> Stated problem A
Copy, word for word, the part of the passage on Canadian food safety rules that opens with the words containing "The SFCR came" and closes with "require traceability records?".

> Excerpted passage
The SFCR generally apply to businesses that import or prepare food for export or interprovincial trade. However, some traceability, labelling and packaging requirements also apply to food businesses that trade within one province or territory.


The SFCR came into force on January 15, 2019. Some of these requirements were phased in based on food commodity, type of activity and business size. See the SFCR timelines for more information.

Key requirements

Find out if the new requirements apply to your business

Do you need a licence, preventive control plan or traceability records? Find out by using these interactive tools:

Does your business require a licence?
Does your business require a preventive control plan?
Does your business require traceability records?

Apply for a licence through My CFIA

If you require a licence, you will need to apply for one using My CFIA.

If you have a My CFIA account, sign in.

If you don't have a CFIA account, sign up for one and create a profile for your business so that you can apply for a licence. You may choose to apply for one licence that covers all of your establishments, activities and types of food, or multiple licences that would cover unique combinations of establishments, activities and types of food.

You will need to correctly identify your commodity in order to complete the licence application.

Please note:

  • It may take up to 15 days to process a licence. In some cases, it could take even longer – for example, if your application is missing information or if the CFIA determines you need an inspection prior to issuing the licence.
  • If you are importing food into Canada, you must get your licence before presenting your shipment at the border. You will not be able to get a licence at the border.
  • In order to get a licence, you will need to meet preventive control requirements.

More information:

Preventive control requirements

Preventive controls address food safety hazards and reduce the likelihood of contaminated food entering the market. This requirement applies both to food prepared in Canada (including food for export) and imported food.

Most businesses will need to document their preventive controls in a preventive control plan (PCP). A PCP demonstrates how risks to food and food animals are identified and controlled. Small businesses in some sectors may not require a PCP. However, they must have preventive controls in place to maintain and operate the establishment in a clean and sanitary condition.

> Stated problem B
Render the entries, from their first line through the line that contains "[x=27, y=8]", as a Markdown table with the columns No. and Line, one numbered row per line, with blank lines left out.

[Saved dataset entries]
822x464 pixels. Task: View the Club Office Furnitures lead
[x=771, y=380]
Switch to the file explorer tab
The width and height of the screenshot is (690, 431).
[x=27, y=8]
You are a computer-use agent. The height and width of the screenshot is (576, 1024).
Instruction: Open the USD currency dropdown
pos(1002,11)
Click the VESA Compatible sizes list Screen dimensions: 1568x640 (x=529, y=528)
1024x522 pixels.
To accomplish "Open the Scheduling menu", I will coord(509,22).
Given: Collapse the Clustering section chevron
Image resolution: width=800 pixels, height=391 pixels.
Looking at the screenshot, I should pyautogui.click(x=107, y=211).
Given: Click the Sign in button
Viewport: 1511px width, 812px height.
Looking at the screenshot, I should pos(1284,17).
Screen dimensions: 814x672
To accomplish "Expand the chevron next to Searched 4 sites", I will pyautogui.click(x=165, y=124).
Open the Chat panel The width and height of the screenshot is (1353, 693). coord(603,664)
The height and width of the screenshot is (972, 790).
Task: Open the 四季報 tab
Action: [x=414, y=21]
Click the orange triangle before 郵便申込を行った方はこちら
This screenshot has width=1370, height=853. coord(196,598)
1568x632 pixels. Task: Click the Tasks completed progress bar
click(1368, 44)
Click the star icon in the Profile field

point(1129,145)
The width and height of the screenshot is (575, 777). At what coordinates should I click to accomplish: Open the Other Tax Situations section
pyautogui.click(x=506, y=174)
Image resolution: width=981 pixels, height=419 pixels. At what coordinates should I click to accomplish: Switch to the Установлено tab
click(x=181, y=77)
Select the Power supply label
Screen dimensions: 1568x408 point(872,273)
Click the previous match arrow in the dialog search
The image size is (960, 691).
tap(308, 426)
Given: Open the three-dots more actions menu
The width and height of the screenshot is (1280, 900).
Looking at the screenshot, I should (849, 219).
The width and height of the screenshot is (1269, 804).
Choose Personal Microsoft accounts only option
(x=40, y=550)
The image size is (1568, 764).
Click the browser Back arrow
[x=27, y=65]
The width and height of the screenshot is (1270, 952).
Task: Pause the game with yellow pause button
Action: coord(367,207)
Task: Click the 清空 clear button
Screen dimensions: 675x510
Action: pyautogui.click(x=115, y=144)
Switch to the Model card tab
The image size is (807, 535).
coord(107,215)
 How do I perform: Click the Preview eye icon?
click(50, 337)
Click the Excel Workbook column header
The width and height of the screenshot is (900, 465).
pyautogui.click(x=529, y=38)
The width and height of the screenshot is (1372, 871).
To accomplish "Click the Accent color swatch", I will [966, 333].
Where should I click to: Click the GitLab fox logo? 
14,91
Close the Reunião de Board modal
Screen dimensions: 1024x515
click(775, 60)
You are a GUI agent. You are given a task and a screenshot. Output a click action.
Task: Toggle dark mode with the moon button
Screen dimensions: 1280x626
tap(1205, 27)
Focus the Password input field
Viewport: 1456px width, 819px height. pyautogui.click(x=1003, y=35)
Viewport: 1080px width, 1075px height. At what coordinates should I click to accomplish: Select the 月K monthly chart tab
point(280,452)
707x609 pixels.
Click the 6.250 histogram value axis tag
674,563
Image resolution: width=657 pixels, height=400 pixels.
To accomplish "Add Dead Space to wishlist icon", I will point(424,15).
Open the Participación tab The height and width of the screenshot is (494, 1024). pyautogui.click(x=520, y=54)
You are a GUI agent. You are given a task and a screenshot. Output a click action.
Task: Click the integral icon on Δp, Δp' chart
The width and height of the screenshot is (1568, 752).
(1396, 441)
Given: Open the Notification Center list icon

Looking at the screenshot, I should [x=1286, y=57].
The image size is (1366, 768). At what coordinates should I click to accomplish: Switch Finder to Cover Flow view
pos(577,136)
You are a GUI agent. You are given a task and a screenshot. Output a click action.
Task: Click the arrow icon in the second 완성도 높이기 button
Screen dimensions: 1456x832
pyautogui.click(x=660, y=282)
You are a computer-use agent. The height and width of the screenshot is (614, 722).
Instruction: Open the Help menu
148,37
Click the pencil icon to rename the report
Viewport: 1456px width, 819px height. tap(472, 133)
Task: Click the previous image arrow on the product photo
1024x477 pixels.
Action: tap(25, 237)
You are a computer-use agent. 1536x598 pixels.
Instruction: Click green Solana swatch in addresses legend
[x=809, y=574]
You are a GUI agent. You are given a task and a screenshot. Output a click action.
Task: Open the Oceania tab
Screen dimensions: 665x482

> Written reply A
The SFCR came into force on January 15, 2019. Some of these requirements were phased in based on food commodity, type of activity and business size. See the SFCR timelines for more information.

Key requirements

Find out if the new requirements apply to your business

Do you need a licence, preventive control plan or traceability records? Find out by using these interactive tools:

Does your business require a licence?
Does your business require a preventive control plan?
Does your business require traceability records?

> Written reply B
| No. | Line |
|---|---|
| 1 | 822x464 pixels. Task: View the Club Office Furnitures lead |
| 2 | [x=771, y=380] |
| 3 | Switch to the file explorer tab |
| 4 | The width and height of the screenshot is (690, 431). |
| 5 | [x=27, y=8] |